## STATED PROBLEM
Rewrite the rows below as a numbered list, leaving out the blank lines.

## RAW DATA
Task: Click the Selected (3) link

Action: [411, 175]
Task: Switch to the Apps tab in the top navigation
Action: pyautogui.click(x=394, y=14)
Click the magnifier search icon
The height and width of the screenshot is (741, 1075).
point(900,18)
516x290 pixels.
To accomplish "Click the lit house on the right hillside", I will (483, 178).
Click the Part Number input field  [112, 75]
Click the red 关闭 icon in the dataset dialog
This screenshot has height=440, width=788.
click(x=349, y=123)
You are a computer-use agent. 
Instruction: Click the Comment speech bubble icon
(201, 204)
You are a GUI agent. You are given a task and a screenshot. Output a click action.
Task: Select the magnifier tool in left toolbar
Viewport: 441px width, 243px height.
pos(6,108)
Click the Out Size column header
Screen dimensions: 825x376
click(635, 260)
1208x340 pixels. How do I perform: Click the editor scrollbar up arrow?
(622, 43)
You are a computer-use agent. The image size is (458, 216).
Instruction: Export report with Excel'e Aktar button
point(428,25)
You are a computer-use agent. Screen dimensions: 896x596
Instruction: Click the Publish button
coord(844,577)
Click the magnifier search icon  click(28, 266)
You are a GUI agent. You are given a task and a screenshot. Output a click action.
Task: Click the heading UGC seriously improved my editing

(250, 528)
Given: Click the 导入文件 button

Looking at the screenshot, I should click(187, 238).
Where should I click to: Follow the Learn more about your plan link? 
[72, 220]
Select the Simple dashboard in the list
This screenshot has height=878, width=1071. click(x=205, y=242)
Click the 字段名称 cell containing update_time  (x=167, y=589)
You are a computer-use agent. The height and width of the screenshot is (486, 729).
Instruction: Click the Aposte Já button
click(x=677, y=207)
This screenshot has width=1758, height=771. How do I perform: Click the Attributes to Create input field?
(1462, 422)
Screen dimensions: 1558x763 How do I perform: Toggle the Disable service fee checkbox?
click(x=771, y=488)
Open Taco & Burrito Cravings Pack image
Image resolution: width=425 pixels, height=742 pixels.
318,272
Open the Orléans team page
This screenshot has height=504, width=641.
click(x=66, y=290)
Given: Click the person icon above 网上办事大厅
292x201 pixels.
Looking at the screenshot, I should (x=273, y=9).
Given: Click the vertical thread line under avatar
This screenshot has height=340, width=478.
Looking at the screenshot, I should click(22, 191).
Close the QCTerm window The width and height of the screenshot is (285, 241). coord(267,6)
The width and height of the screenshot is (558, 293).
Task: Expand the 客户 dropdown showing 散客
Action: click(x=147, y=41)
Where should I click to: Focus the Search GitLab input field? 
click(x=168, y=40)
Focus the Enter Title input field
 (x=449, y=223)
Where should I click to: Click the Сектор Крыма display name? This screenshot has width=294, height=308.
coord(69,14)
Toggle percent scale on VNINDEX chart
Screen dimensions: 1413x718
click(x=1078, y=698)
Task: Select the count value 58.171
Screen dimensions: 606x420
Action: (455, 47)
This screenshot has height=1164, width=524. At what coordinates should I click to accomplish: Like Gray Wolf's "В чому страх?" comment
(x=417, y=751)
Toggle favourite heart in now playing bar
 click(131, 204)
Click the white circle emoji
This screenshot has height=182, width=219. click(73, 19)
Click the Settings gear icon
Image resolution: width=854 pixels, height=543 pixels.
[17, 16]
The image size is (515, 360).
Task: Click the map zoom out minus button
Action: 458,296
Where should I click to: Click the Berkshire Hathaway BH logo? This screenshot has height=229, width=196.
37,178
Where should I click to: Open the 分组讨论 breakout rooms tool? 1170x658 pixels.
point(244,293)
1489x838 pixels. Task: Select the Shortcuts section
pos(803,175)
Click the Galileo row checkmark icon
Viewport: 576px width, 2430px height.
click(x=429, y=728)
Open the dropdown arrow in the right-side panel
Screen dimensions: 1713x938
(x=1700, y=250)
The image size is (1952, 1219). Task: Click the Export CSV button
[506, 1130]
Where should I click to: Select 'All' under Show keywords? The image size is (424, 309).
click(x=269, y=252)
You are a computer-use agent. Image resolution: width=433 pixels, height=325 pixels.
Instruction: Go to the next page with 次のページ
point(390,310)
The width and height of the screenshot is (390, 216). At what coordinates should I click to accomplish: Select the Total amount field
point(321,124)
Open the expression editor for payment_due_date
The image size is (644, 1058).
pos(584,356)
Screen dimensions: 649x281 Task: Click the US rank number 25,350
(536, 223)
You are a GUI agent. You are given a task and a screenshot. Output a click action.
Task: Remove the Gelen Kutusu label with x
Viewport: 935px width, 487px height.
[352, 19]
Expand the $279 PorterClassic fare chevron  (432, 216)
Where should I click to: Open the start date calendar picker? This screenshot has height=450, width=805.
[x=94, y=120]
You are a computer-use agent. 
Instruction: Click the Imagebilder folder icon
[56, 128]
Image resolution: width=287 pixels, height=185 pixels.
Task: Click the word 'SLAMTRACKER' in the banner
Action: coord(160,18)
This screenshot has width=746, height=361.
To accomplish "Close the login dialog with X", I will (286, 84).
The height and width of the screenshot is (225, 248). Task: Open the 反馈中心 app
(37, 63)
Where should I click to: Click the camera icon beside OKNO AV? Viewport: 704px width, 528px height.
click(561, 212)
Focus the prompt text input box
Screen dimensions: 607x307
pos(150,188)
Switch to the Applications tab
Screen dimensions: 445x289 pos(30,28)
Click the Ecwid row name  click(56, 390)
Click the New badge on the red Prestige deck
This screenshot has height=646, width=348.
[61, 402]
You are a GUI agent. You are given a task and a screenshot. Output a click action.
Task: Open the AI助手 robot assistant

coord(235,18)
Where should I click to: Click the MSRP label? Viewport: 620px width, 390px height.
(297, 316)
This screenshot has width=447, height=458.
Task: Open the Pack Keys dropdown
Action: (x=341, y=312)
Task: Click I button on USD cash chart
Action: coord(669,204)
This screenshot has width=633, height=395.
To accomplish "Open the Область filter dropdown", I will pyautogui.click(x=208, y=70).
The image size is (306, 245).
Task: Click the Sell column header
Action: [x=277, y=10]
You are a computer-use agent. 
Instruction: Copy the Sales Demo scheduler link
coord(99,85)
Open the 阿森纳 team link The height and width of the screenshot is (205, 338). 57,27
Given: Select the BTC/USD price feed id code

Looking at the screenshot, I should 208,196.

## OUTPUT
1. Task: Click the Selected (3) link
2. Action: [411, 175]
3. Task: Switch to the Apps tab in the top navigation
4. Action: pyautogui.click(x=394, y=14)
5. Click the magnifier search icon
6. The height and width of the screenshot is (741, 1075).
7. point(900,18)
8. 516x290 pixels.
9. To accomplish "Click the lit house on the right hillside", I will (483, 178).
10. Click the Part Number input field  [112, 75]
11. Click the red 关闭 icon in the dataset dialog
12. This screenshot has height=440, width=788.
13. click(x=349, y=123)
14. You are a computer-use agent. 
15. Instruction: Click the Comment speech bubble icon
16. (201, 204)
17. You are a GUI agent. You are given a task and a screenshot. Output a click action.
18. Task: Select the magnifier tool in left toolbar
19. Viewport: 441px width, 243px height.
20. pos(6,108)
21. Click the Out Size column header
22. Screen dimensions: 825x376
23. click(635, 260)
24. 1208x340 pixels. How do I perform: Click the editor scrollbar up arrow?
25. (622, 43)
26. You are a computer-use agent. The image size is (458, 216).
27. Instruction: Export report with Excel'e Aktar button
28. point(428,25)
29. You are a computer-use agent. Screen dimensions: 896x596
30. Instruction: Click the Publish button
31. coord(844,577)
32. Click the magnifier search icon  click(28, 266)
33. You are a GUI agent. You are given a task and a screenshot. Output a click action.
34. Task: Click the heading UGC seriously improved my editing
35. (250, 528)
36. Given: Click the 导入文件 button
37. Looking at the screenshot, I should click(187, 238).
38. Where should I click to: Follow the Learn more about your plan link? 
39. [72, 220]
40. Select the Simple dashboard in the list
41. This screenshot has height=878, width=1071. click(x=205, y=242)
42. Click the 字段名称 cell containing update_time  (x=167, y=589)
43. You are a computer-use agent. The height and width of the screenshot is (486, 729).
44. Instruction: Click the Aposte Já button
45. click(x=677, y=207)
46. This screenshot has width=1758, height=771. How do I perform: Click the Attributes to Create input field?
47. (1462, 422)
48. Screen dimensions: 1558x763 How do I perform: Toggle the Disable service fee checkbox?
49. click(x=771, y=488)
50. Open Taco & Burrito Cravings Pack image
51. Image resolution: width=425 pixels, height=742 pixels.
52. 318,272
53. Open the Orléans team page
54. This screenshot has height=504, width=641.
55. click(x=66, y=290)
56. Given: Click the person icon above 网上办事大厅
57. 292x201 pixels.
58. Looking at the screenshot, I should (x=273, y=9).
59. Given: Click the vertical thread line under avatar
60. This screenshot has height=340, width=478.
61. Looking at the screenshot, I should click(22, 191).
62. Close the QCTerm window The width and height of the screenshot is (285, 241). coord(267,6)
63. The width and height of the screenshot is (558, 293).
64. Task: Expand the 客户 dropdown showing 散客
65. Action: click(x=147, y=41)
66. Where should I click to: Focus the Search GitLab input field? 
67. click(x=168, y=40)
68. Focus the Enter Title input field
69.  (x=449, y=223)
70. Where should I click to: Click the Сектор Крыма display name? This screenshot has width=294, height=308.
71. coord(69,14)
72. Toggle percent scale on VNINDEX chart
73. Screen dimensions: 1413x718
74. click(x=1078, y=698)
75. Task: Select the count value 58.171
76. Screen dimensions: 606x420
77. Action: (455, 47)
78. This screenshot has height=1164, width=524. At what coordinates should I click to accomplish: Like Gray Wolf's "В чому страх?" comment
79. (x=417, y=751)
80. Toggle favourite heart in now playing bar
81.  click(131, 204)
82. Click the white circle emoji
83. This screenshot has height=182, width=219. click(73, 19)
84. Click the Settings gear icon
85. Image resolution: width=854 pixels, height=543 pixels.
86. [17, 16]
87. The image size is (515, 360).
88. Task: Click the map zoom out minus button
89. Action: 458,296
90. Where should I click to: Click the Berkshire Hathaway BH logo? This screenshot has height=229, width=196.
91. 37,178
92. Where should I click to: Open the 分组讨论 breakout rooms tool? 1170x658 pixels.
93. point(244,293)
94. 1489x838 pixels. Task: Select the Shortcuts section
95. pos(803,175)
96. Click the Galileo row checkmark icon
97. Viewport: 576px width, 2430px height.
98. click(x=429, y=728)
99. Open the dropdown arrow in the right-side panel
100. Screen dimensions: 1713x938
101. (x=1700, y=250)
102. The image size is (1952, 1219). Task: Click the Export CSV button
103. [506, 1130]
104. Where should I click to: Select 'All' under Show keywords? The image size is (424, 309).
105. click(x=269, y=252)
106. You are a computer-use agent. Image resolution: width=433 pixels, height=325 pixels.
107. Instruction: Go to the next page with 次のページ
108. point(390,310)
109. The width and height of the screenshot is (390, 216). At what coordinates should I click to accomplish: Select the Total amount field
110. point(321,124)
111. Open the expression editor for payment_due_date
112. The image size is (644, 1058).
113. pos(584,356)
114. Screen dimensions: 649x281 Task: Click the US rank number 25,350
115. (536, 223)
116. You are a GUI agent. You are given a task and a screenshot. Output a click action.
117. Task: Remove the Gelen Kutusu label with x
118. Viewport: 935px width, 487px height.
119. [352, 19]
120. Expand the $279 PorterClassic fare chevron  (432, 216)
121. Where should I click to: Open the start date calendar picker? This screenshot has height=450, width=805.
122. [x=94, y=120]
123. You are a computer-use agent. 
124. Instruction: Click the Imagebilder folder icon
125. [56, 128]
126. Image resolution: width=287 pixels, height=185 pixels.
127. Task: Click the word 'SLAMTRACKER' in the banner
128. Action: coord(160,18)
129. This screenshot has width=746, height=361.
130. To accomplish "Close the login dialog with X", I will (286, 84).
131. The height and width of the screenshot is (225, 248). Task: Open the 反馈中心 app
132. (37, 63)
133. Where should I click to: Click the camera icon beside OKNO AV? Viewport: 704px width, 528px height.
134. click(561, 212)
135. Focus the prompt text input box
136. Screen dimensions: 607x307
137. pos(150,188)
138. Switch to the Applications tab
139. Screen dimensions: 445x289 pos(30,28)
140. Click the Ecwid row name  click(56, 390)
141. Click the New badge on the red Prestige deck
142. This screenshot has height=646, width=348.
143. [61, 402]
144. You are a GUI agent. You are given a task and a screenshot. Output a click action.
145. Task: Open the AI助手 robot assistant
146. coord(235,18)
147. Where should I click to: Click the MSRP label? Viewport: 620px width, 390px height.
148. (297, 316)
149. This screenshot has width=447, height=458.
150. Task: Open the Pack Keys dropdown
151. Action: (x=341, y=312)
152. Task: Click I button on USD cash chart
153. Action: coord(669,204)
154. This screenshot has width=633, height=395.
155. To accomplish "Open the Область filter dropdown", I will pyautogui.click(x=208, y=70).
156. The image size is (306, 245).
157. Task: Click the Sell column header
158. Action: [x=277, y=10]
159. You are a computer-use agent. 
160. Instruction: Copy the Sales Demo scheduler link
161. coord(99,85)
162. Open the 阿森纳 team link The height and width of the screenshot is (205, 338). 57,27
163. Given: Select the BTC/USD price feed id code
164. Looking at the screenshot, I should 208,196.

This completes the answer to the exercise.